▼▼▼
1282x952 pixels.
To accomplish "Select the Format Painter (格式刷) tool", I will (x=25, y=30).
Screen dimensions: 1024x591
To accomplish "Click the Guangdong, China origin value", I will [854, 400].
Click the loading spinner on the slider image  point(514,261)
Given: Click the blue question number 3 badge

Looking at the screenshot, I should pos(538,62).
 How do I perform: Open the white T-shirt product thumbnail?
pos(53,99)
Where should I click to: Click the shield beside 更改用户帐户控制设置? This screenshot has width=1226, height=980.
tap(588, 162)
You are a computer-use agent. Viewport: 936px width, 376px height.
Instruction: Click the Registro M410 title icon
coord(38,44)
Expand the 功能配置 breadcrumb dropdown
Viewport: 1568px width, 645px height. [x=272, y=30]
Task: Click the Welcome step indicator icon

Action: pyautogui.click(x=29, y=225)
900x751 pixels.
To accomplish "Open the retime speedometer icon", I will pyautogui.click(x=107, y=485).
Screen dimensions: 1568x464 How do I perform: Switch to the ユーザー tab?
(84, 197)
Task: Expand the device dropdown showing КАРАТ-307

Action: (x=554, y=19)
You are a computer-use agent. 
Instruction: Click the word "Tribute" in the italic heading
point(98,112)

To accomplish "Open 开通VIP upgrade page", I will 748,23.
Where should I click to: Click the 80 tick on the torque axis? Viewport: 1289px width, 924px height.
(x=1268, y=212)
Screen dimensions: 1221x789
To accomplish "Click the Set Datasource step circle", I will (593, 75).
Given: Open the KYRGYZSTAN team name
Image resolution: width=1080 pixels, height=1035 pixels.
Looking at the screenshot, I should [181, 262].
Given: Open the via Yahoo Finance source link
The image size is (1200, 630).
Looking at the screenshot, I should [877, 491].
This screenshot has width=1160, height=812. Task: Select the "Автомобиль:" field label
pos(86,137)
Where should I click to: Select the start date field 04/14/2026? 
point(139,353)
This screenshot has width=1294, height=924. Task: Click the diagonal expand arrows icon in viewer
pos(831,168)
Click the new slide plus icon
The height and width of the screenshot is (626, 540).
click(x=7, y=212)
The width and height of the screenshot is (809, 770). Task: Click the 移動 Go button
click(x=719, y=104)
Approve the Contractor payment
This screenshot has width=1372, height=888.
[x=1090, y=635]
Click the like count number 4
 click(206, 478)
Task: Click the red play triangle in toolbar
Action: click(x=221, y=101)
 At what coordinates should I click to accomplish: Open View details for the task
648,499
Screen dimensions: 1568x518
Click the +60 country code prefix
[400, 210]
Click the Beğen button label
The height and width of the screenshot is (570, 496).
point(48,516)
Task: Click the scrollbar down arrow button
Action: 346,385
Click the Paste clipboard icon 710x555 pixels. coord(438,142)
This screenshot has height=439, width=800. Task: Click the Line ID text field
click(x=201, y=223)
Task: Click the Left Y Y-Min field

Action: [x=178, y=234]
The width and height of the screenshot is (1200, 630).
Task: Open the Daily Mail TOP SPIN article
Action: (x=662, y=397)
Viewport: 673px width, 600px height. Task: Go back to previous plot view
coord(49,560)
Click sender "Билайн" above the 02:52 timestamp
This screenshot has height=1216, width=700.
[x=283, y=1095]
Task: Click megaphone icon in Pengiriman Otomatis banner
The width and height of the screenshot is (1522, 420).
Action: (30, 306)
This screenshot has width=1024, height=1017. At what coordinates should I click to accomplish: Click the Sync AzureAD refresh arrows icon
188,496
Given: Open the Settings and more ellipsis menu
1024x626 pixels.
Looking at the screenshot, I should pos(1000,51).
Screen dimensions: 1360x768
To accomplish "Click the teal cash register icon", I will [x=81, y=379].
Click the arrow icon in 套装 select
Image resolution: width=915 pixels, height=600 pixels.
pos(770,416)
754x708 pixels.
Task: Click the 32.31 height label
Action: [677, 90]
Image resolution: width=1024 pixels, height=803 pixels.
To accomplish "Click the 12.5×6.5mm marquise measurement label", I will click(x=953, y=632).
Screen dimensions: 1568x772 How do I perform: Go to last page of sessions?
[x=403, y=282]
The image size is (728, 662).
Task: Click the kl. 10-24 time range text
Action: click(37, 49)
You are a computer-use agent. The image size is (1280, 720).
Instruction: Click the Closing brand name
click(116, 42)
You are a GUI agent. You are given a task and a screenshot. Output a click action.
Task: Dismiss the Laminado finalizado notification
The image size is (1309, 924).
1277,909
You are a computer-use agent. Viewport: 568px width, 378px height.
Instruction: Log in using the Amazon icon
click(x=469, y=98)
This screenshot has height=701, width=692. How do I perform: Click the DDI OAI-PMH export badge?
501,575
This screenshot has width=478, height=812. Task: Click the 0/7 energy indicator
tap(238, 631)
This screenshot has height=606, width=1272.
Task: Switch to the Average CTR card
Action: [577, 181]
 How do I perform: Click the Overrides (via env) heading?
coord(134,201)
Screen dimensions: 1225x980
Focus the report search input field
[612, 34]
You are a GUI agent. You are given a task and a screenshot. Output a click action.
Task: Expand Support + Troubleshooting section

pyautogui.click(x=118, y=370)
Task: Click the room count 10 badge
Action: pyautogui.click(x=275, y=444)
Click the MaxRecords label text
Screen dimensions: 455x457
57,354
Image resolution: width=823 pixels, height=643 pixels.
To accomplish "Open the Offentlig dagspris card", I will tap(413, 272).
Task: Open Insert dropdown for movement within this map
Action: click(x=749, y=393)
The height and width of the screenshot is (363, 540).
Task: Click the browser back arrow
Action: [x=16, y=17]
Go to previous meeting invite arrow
▲▲▲
REQUIRED ACTION → Give all the records above again, wording unchanged.

RESULT BELOW →
1282x952 pixels.
To accomplish "Select the Format Painter (格式刷) tool", I will (x=25, y=30).
Screen dimensions: 1024x591
To accomplish "Click the Guangdong, China origin value", I will [854, 400].
Click the loading spinner on the slider image  point(514,261)
Given: Click the blue question number 3 badge

Looking at the screenshot, I should pos(538,62).
 How do I perform: Open the white T-shirt product thumbnail?
pos(53,99)
Where should I click to: Click the shield beside 更改用户帐户控制设置? This screenshot has width=1226, height=980.
tap(588, 162)
You are a computer-use agent. Viewport: 936px width, 376px height.
Instruction: Click the Registro M410 title icon
coord(38,44)
Expand the 功能配置 breadcrumb dropdown
Viewport: 1568px width, 645px height. [x=272, y=30]
Task: Click the Welcome step indicator icon

Action: pyautogui.click(x=29, y=225)
900x751 pixels.
To accomplish "Open the retime speedometer icon", I will pyautogui.click(x=107, y=485).
Screen dimensions: 1568x464 How do I perform: Switch to the ユーザー tab?
(84, 197)
Task: Expand the device dropdown showing КАРАТ-307

Action: (x=554, y=19)
You are a computer-use agent. 
Instruction: Click the word "Tribute" in the italic heading
point(98,112)

To accomplish "Open 开通VIP upgrade page", I will 748,23.
Where should I click to: Click the 80 tick on the torque axis? Viewport: 1289px width, 924px height.
(x=1268, y=212)
Screen dimensions: 1221x789
To accomplish "Click the Set Datasource step circle", I will (593, 75).
Given: Open the KYRGYZSTAN team name
Image resolution: width=1080 pixels, height=1035 pixels.
Looking at the screenshot, I should [181, 262].
Given: Open the via Yahoo Finance source link
The image size is (1200, 630).
Looking at the screenshot, I should [877, 491].
This screenshot has width=1160, height=812. Task: Select the "Автомобиль:" field label
pos(86,137)
Where should I click to: Select the start date field 04/14/2026? 
point(139,353)
This screenshot has width=1294, height=924. Task: Click the diagonal expand arrows icon in viewer
pos(831,168)
Click the new slide plus icon
The height and width of the screenshot is (626, 540).
click(x=7, y=212)
The width and height of the screenshot is (809, 770). Task: Click the 移動 Go button
click(x=719, y=104)
Approve the Contractor payment
This screenshot has width=1372, height=888.
[x=1090, y=635]
Click the like count number 4
 click(206, 478)
Task: Click the red play triangle in toolbar
Action: click(x=221, y=101)
 At what coordinates should I click to accomplish: Open View details for the task
648,499
Screen dimensions: 1568x518
Click the +60 country code prefix
[400, 210]
Click the Beğen button label
The height and width of the screenshot is (570, 496).
point(48,516)
Task: Click the scrollbar down arrow button
Action: 346,385
Click the Paste clipboard icon 710x555 pixels. coord(438,142)
This screenshot has height=439, width=800. Task: Click the Line ID text field
click(x=201, y=223)
Task: Click the Left Y Y-Min field

Action: [x=178, y=234]
The width and height of the screenshot is (1200, 630).
Task: Open the Daily Mail TOP SPIN article
Action: (x=662, y=397)
Viewport: 673px width, 600px height. Task: Go back to previous plot view
coord(49,560)
Click sender "Билайн" above the 02:52 timestamp
This screenshot has height=1216, width=700.
[x=283, y=1095]
Task: Click megaphone icon in Pengiriman Otomatis banner
The width and height of the screenshot is (1522, 420).
Action: (30, 306)
This screenshot has width=1024, height=1017. At what coordinates should I click to accomplish: Click the Sync AzureAD refresh arrows icon
188,496
Given: Open the Settings and more ellipsis menu
1024x626 pixels.
Looking at the screenshot, I should pos(1000,51).
Screen dimensions: 1360x768
To accomplish "Click the teal cash register icon", I will [x=81, y=379].
Click the arrow icon in 套装 select
Image resolution: width=915 pixels, height=600 pixels.
pos(770,416)
754x708 pixels.
Task: Click the 32.31 height label
Action: [677, 90]
Image resolution: width=1024 pixels, height=803 pixels.
To accomplish "Click the 12.5×6.5mm marquise measurement label", I will click(x=953, y=632).
Screen dimensions: 1568x772 How do I perform: Go to last page of sessions?
[x=403, y=282]
The image size is (728, 662).
Task: Click the kl. 10-24 time range text
Action: click(37, 49)
You are a computer-use agent. The image size is (1280, 720).
Instruction: Click the Closing brand name
click(116, 42)
You are a GUI agent. You are given a task and a screenshot. Output a click action.
Task: Dismiss the Laminado finalizado notification
The image size is (1309, 924).
1277,909
You are a computer-use agent. Viewport: 568px width, 378px height.
Instruction: Log in using the Amazon icon
click(x=469, y=98)
This screenshot has height=701, width=692. How do I perform: Click the DDI OAI-PMH export badge?
501,575
This screenshot has width=478, height=812. Task: Click the 0/7 energy indicator
tap(238, 631)
This screenshot has height=606, width=1272.
Task: Switch to the Average CTR card
Action: [577, 181]
 How do I perform: Click the Overrides (via env) heading?
coord(134,201)
Screen dimensions: 1225x980
Focus the report search input field
[612, 34]
You are a GUI agent. You are given a task and a screenshot. Output a click action.
Task: Expand Support + Troubleshooting section

pyautogui.click(x=118, y=370)
Task: Click the room count 10 badge
Action: pyautogui.click(x=275, y=444)
Click the MaxRecords label text
Screen dimensions: 455x457
57,354
Image resolution: width=823 pixels, height=643 pixels.
To accomplish "Open the Offentlig dagspris card", I will tap(413, 272).
Task: Open Insert dropdown for movement within this map
Action: click(x=749, y=393)
The height and width of the screenshot is (363, 540).
Task: Click the browser back arrow
Action: [x=16, y=17]
Go to previous meeting invite arrow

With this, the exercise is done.